■ YOUR ASSIGNMENT
Go to the line containing "Close the Outbound flight panel" and retype it and every later line exactly as written, up to the last line of the entries. Keep pictures out.

■ GIVEN ENTRIES
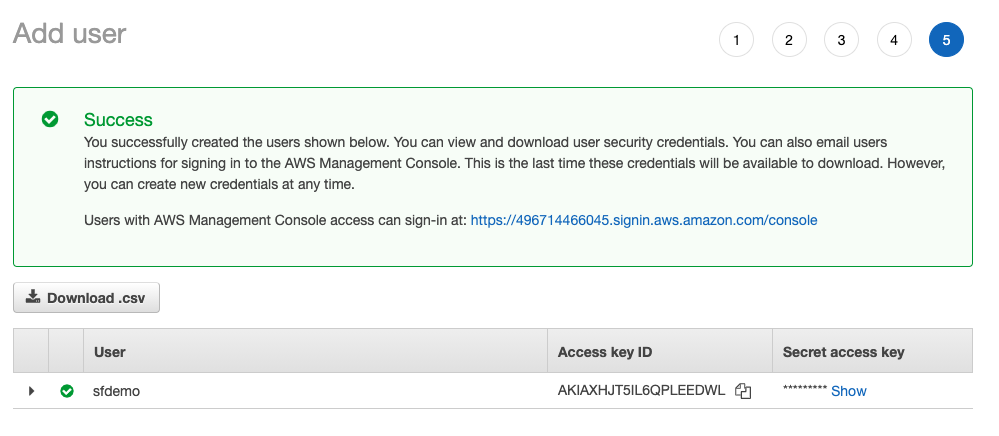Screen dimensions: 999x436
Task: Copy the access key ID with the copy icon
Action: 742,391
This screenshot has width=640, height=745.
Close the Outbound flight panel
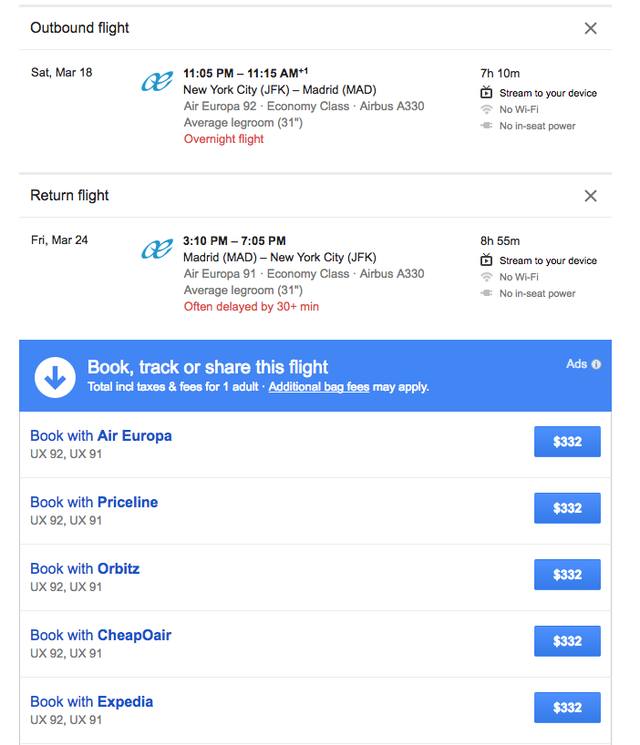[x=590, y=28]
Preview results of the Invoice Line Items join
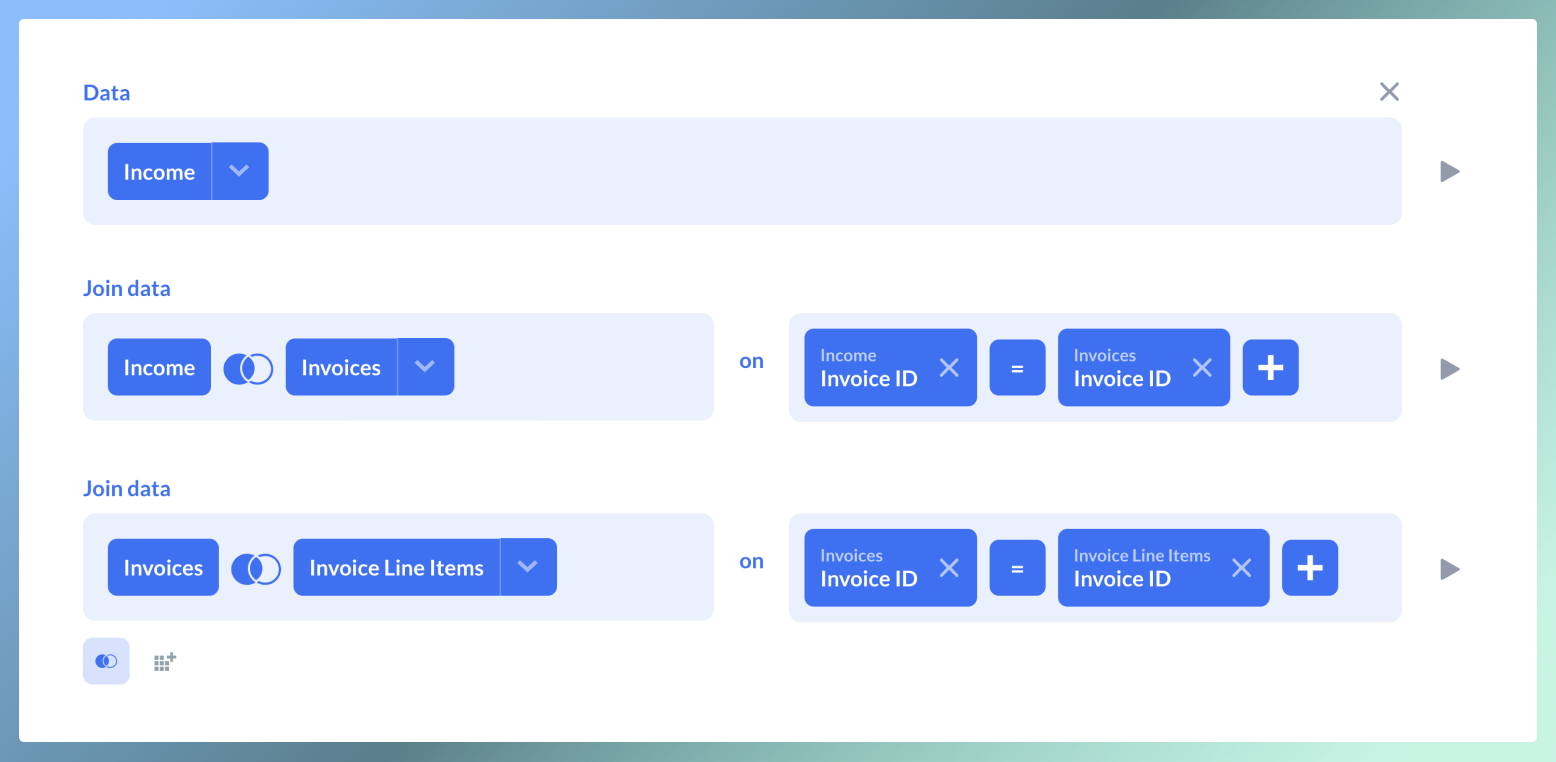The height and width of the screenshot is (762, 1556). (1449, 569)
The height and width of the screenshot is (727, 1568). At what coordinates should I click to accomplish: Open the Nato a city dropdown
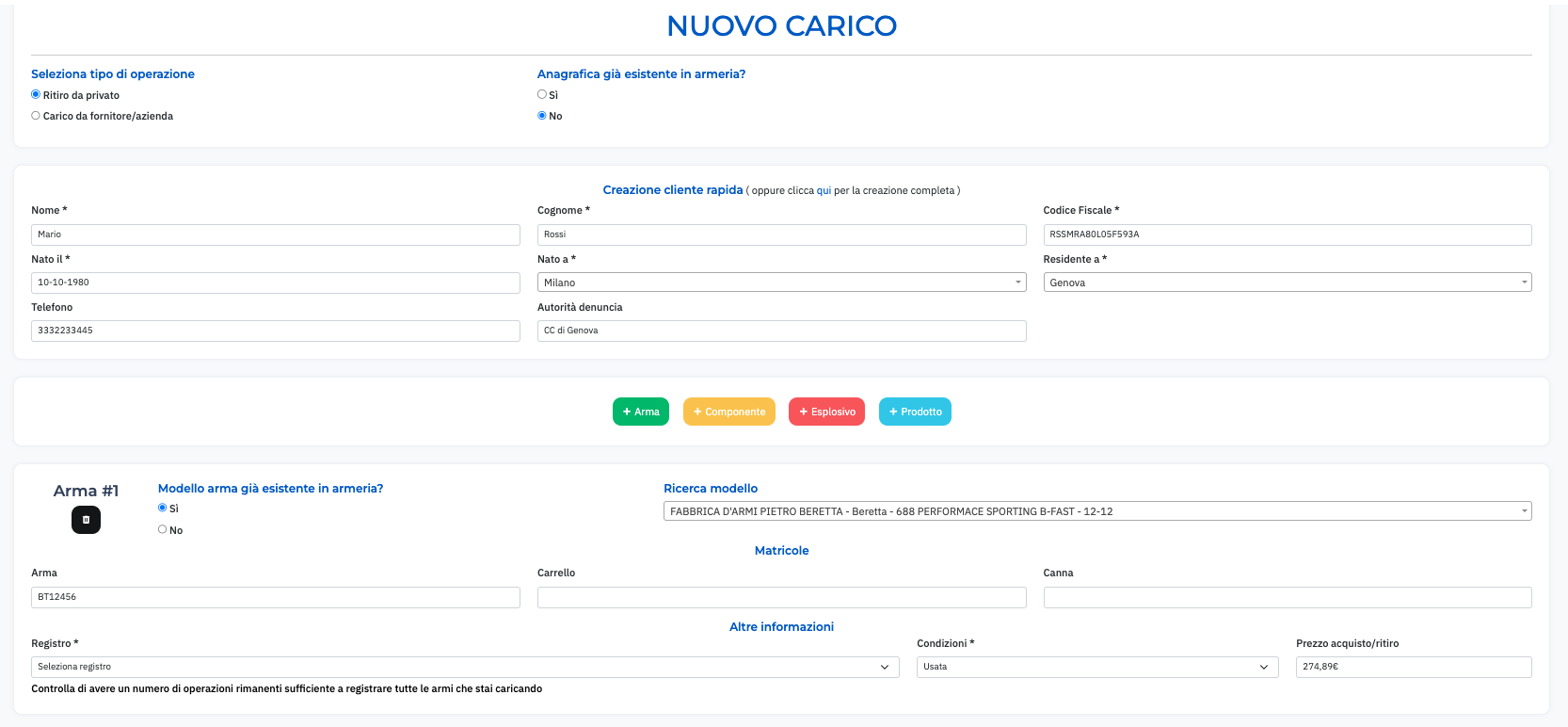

■ SOLUTION FOR THIS TASK
Close the Outbound flight panel
[x=590, y=28]
Preview results of the Invoice Line Items join
The height and width of the screenshot is (762, 1556). (1449, 569)
The height and width of the screenshot is (727, 1568). At what coordinates should I click to accomplish: Open the Nato a city dropdown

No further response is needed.